Check your understanding:
1: In the article about the hacked government Web sites, what reason did Stuart Roy give for believing the hackers were Chinese?
2: Please carry the article on the hacker attacks against government Web sites forward from its last sentence.

Passage:
Government Sites Back Up After Suspected Chinese Hacker Attacks

Web sites operated by the departments of Labor and Health and Human Services were working properly Sunday after being vandalized one day before by hackers who federal officials believe are from China.

A picture of Wang Wei, the Chinese pilot who was killed in a collision with a U.S. Navy spy plane April 1, was posted Saturday on Labor's Web site. Agency spokesman Stuart Roy compared the vandalism to graffiti: "You can lock up a store so the merchandise is safe," he said, "but you can't stop somebody running by with a can of spray paint."

Technicians had the site fixed within a couple of hours, Roy said, but on Sunday they were "still checking all the systems to make sure they weren't further penetrated."

Roy said the hackers were believed to be Chinese because of the content, including Chinese characters, they posted on the site.

HHS spokesman Bill Hall said a picture of Wang was placed Saturday on that agency's site. The surgeon general's site was disabled entirely.

Extracted records:

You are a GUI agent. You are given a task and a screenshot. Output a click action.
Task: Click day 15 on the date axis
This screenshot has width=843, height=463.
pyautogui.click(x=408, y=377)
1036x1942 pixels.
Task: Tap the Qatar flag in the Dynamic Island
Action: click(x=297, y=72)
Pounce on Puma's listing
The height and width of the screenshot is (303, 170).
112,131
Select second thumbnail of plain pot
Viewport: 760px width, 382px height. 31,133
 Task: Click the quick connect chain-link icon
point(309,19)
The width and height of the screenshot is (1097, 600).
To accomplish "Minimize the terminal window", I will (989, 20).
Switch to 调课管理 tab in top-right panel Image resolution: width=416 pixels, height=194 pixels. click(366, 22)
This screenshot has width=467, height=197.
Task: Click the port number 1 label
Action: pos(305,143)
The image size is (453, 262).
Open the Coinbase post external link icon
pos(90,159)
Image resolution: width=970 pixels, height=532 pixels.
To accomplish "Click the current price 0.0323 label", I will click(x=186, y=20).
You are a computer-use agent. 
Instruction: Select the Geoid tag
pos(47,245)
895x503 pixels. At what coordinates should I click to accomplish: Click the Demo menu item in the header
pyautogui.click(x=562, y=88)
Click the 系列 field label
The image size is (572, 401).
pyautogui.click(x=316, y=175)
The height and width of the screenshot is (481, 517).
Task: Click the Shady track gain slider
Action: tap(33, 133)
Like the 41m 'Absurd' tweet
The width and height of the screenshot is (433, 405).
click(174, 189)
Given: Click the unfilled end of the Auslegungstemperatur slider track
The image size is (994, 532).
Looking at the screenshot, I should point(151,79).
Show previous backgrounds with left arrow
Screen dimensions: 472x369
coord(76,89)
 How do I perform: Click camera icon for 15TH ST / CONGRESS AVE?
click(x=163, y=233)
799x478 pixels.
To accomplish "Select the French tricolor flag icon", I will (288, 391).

Activity answers:
1: He said it was because of the content they posted on the site, including Chinese characters.

2:
HHS technicians added extra protections to the site's Web pages before putting them back online a few hours later, he said. "Our sites are as protected as we can make them," Hall said, "but you can never guarantee anything."

The FBI and the Federal Computer Incident Response Center are investigating Saturday's attacks, Roy said.

American hackers have vandalized scores of Chinese Web sites since the spy plane collision. Last week, the computer security firms Vigilinx and Symantec warned clients of possible retaliatory attacks by hackers from China around May 1, International Workers Day.